### TASK DIRECTIONS
Count how many lines of the data below contain the string "screenshot"; the reply should be that number alone.

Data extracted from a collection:
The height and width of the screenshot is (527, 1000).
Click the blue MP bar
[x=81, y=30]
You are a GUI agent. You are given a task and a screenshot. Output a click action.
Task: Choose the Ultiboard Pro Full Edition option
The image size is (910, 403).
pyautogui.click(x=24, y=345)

### SOLUTION TO THIS EXERCISE
2